Top U.S. coal miner Peabody Energy raised its offer for Australia's Macarthur Coal to $3.27 billion, but the new offer was below Macarthur's market price, suggesting the bidding could go higher.

The move came as Peabody tried to thwart Macarthur's plan to take over smaller rival Gloucester Coal in a deal that would give Hong Kong-based commodities firm Noble Group a 24.6 percent stake in Macarthur for a much lower price.

Peabody and Noble both want to get their hands on Macarthur, which is the world's biggest exporter of pulverized, or PCI, coal, controlling a third of the global supply that is in demand from steelmakers.

Macarthur said it would consider Peabody's sweetened offer, but told shareholders to take no action.

The complex saga is the latest in a flurry of coal deals in Australia, which have seen the number of large independent local coal producers dwindle as mining majors turn to acquisitions to satisfy booming Asian demand.

Peabody raised its offer by A$1 to A$14 a share less than a week after Macarthur rejected its first approach as too low. Investors and analysts said the new bid was highly unlikely to succeed as it was below Macarthur's price, before a trading halt on Tuesday, of A$14.87. Macarthur shares later resumed trading, gaining 1.6 percent to A$15.10.

It's very difficult to see $14 having any traction. It seems to me a huge misread in terms of where they are pitching and what the market is prepared to pay for the stock, said Tim Schroeders, portfolio manager at Pengana Capital, which does not own shares in Macarthur.
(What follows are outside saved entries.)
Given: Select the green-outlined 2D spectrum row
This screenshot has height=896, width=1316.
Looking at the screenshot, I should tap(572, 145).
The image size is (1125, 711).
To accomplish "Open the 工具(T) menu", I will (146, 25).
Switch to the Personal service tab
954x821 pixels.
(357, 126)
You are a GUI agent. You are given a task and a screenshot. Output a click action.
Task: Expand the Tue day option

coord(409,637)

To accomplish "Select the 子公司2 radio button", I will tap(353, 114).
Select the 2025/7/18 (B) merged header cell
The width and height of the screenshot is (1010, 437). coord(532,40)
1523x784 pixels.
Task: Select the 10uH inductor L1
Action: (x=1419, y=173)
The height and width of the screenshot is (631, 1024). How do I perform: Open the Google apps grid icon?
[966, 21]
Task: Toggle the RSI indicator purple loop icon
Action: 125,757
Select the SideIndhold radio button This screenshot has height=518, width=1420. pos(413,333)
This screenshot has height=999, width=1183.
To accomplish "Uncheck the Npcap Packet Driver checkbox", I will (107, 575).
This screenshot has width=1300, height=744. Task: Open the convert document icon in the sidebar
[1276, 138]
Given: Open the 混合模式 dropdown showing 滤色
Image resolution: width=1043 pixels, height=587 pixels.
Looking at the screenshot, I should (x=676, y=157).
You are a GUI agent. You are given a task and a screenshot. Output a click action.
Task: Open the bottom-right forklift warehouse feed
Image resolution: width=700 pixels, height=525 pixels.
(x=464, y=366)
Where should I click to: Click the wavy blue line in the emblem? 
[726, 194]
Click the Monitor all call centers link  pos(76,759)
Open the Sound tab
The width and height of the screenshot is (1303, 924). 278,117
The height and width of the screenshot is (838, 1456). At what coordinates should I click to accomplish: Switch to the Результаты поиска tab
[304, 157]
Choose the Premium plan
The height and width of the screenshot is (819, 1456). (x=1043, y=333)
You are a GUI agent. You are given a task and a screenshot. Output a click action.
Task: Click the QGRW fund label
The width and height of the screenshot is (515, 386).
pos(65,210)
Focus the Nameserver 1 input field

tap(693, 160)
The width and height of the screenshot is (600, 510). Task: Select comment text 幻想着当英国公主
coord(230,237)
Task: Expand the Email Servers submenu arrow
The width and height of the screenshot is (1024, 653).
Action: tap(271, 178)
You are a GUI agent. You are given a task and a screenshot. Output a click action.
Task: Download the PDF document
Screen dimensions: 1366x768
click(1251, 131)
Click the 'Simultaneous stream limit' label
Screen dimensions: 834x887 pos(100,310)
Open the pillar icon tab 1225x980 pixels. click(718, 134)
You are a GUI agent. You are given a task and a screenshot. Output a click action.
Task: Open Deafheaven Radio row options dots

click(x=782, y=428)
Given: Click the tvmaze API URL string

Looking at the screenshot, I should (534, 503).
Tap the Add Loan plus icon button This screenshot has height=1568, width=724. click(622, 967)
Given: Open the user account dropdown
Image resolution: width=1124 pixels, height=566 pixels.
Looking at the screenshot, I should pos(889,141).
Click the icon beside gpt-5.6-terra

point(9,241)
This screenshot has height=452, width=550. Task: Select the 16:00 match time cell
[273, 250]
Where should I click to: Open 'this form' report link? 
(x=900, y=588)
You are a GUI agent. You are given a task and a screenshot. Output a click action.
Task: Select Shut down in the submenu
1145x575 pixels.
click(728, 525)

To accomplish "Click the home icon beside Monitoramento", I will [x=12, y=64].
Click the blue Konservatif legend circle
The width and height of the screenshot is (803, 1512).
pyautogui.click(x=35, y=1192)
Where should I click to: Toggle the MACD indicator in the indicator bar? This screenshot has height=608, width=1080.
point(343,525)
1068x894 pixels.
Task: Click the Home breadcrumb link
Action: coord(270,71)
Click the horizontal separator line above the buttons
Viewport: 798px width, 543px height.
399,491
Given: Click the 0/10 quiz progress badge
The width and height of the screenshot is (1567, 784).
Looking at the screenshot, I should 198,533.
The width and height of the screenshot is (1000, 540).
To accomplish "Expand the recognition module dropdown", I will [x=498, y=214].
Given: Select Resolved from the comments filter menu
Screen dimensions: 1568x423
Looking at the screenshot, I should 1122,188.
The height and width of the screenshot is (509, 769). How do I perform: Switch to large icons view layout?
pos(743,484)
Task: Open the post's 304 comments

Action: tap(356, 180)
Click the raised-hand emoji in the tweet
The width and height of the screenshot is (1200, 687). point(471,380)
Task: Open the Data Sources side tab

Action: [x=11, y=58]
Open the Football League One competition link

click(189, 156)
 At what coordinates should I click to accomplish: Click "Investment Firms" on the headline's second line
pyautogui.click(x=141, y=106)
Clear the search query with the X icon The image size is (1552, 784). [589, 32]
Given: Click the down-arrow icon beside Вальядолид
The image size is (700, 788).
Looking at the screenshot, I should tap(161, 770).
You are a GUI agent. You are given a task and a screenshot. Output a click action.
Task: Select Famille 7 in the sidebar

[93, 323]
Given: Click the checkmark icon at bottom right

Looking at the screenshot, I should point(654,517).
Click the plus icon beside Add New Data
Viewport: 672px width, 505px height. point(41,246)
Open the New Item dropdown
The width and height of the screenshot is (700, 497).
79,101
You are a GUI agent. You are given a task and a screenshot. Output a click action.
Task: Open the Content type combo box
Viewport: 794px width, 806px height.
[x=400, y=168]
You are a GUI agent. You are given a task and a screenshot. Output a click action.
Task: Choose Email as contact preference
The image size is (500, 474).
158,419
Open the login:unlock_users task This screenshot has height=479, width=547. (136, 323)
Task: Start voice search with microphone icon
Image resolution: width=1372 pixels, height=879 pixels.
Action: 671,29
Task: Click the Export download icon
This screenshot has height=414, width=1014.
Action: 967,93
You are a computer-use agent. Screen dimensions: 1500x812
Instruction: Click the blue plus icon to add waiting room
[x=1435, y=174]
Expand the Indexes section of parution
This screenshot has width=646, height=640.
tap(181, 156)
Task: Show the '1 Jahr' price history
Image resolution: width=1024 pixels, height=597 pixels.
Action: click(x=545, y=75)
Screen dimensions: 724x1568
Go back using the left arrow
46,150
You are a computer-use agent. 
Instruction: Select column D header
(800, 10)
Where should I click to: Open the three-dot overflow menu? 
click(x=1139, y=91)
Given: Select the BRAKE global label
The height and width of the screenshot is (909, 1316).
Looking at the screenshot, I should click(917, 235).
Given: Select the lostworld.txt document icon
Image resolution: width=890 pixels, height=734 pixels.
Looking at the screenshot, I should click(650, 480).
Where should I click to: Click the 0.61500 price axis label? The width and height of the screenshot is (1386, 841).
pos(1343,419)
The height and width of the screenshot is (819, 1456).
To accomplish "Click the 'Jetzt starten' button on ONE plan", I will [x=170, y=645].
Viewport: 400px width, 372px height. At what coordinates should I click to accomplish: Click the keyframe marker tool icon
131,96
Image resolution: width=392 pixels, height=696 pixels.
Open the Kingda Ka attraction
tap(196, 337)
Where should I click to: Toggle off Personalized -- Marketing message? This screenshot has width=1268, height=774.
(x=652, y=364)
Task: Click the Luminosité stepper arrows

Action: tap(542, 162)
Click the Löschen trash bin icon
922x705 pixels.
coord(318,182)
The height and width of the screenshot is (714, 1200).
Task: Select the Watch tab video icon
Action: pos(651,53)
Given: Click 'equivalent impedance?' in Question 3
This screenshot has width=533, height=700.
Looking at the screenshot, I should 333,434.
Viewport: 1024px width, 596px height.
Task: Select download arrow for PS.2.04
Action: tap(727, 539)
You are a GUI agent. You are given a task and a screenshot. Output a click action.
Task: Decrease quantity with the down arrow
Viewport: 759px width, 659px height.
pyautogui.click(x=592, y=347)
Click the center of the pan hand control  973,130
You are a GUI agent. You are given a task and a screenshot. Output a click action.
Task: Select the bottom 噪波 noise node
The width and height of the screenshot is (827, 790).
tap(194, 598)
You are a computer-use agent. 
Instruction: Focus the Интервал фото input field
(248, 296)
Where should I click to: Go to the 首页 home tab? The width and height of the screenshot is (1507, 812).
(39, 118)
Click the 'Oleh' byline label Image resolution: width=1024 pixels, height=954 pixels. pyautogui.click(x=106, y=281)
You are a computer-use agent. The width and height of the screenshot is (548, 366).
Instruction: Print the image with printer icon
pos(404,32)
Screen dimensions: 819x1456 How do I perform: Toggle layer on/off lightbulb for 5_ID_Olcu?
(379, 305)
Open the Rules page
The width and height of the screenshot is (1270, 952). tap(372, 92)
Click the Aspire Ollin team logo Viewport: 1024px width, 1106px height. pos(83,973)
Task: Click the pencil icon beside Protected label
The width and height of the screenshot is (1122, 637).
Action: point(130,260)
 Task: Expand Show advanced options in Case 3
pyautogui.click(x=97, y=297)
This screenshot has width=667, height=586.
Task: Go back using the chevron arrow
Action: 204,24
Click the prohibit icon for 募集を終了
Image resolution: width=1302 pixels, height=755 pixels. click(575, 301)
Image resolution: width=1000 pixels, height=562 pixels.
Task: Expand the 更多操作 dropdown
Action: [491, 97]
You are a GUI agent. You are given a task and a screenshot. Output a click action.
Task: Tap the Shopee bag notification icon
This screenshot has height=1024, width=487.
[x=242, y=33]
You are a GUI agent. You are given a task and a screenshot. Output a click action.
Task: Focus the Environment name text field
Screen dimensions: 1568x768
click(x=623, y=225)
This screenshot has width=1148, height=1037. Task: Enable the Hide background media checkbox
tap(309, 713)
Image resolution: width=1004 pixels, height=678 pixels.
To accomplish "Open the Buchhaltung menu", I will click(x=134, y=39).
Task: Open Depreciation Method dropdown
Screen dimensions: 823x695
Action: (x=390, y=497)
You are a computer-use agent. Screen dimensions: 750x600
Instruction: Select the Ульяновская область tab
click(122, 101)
Key to Peabody's latest bid is the stance of Macarthur's top three shareholders -- China's CITIC Resources Holdings <1205.HK> and steel giants ArcelorMittal SA and South Korea's POSCO <005490.KS> -- who together own 47.3 percent of Macarthur.

All three had declined to comment on Peabody's first offer last week. On Tuesday, a source at POSCO said the steelmaker wanted to keep its stake in Macarthur. We want to remain as a long-term shareholder, said the source, who had direct knowledge of the matter but declined to be identified.

At A$14 a share, Peabody's offer was well below the roughly A$20 a share that POSCO and ArcelorMittal paid to get into Macarthur two years ago.

Macarthur is being advised by JPMorgan, while Rothschild Australia is advising Peabody.


Noble's plan to sell its 87.7 stake in Gloucester to Macarthur was thrown into jeopardy last week when Peabody said its bid for Macarthur was conditional on Macarthur dropping its bid for Gloucester.

Peabody on Tuesday urged Macarthur to delay an April 12 vote on the Gloucester takeover, saying its A$14 a share offer was worth 44 percent more than the value of Macarthur shares implied in the Gloucester takeover plan.

Peabody will either need to make a binding offer or increase the offer high enough to obligate Macarthur to delay the shareholder vote, said Tom Sartor, analyst at RBS Morgans in Brisbane. But I don't think the A$14 bid is a high enough offer to force Macarthur to reconsider its position.

Macarthur said next Monday's shareholder vote on the Gloucester plan would go ahead.

Noble prepared itself for defeat by Peabody by making an offer on Tuesday to buy out Gloucester at A$12.60 a share, in a deal valuing Gloucester at A$1.02 billion -- if the Macarthur deal fell through.

It could be a move by Noble, who may believe that Peabody will eventually be successful in acquiring Macarthur, said Andreas Bokkenheuser, analyst at UBS in Singapore.

In that case, Noble could lose the potential marketing rights of Macarthur's coal, which up until now has been viewed as a long-term positive for the company.

Noble shares rose 0.6 percent to S$3.21 in a Singapore market <.FTSTI> that was up 0.2 percent.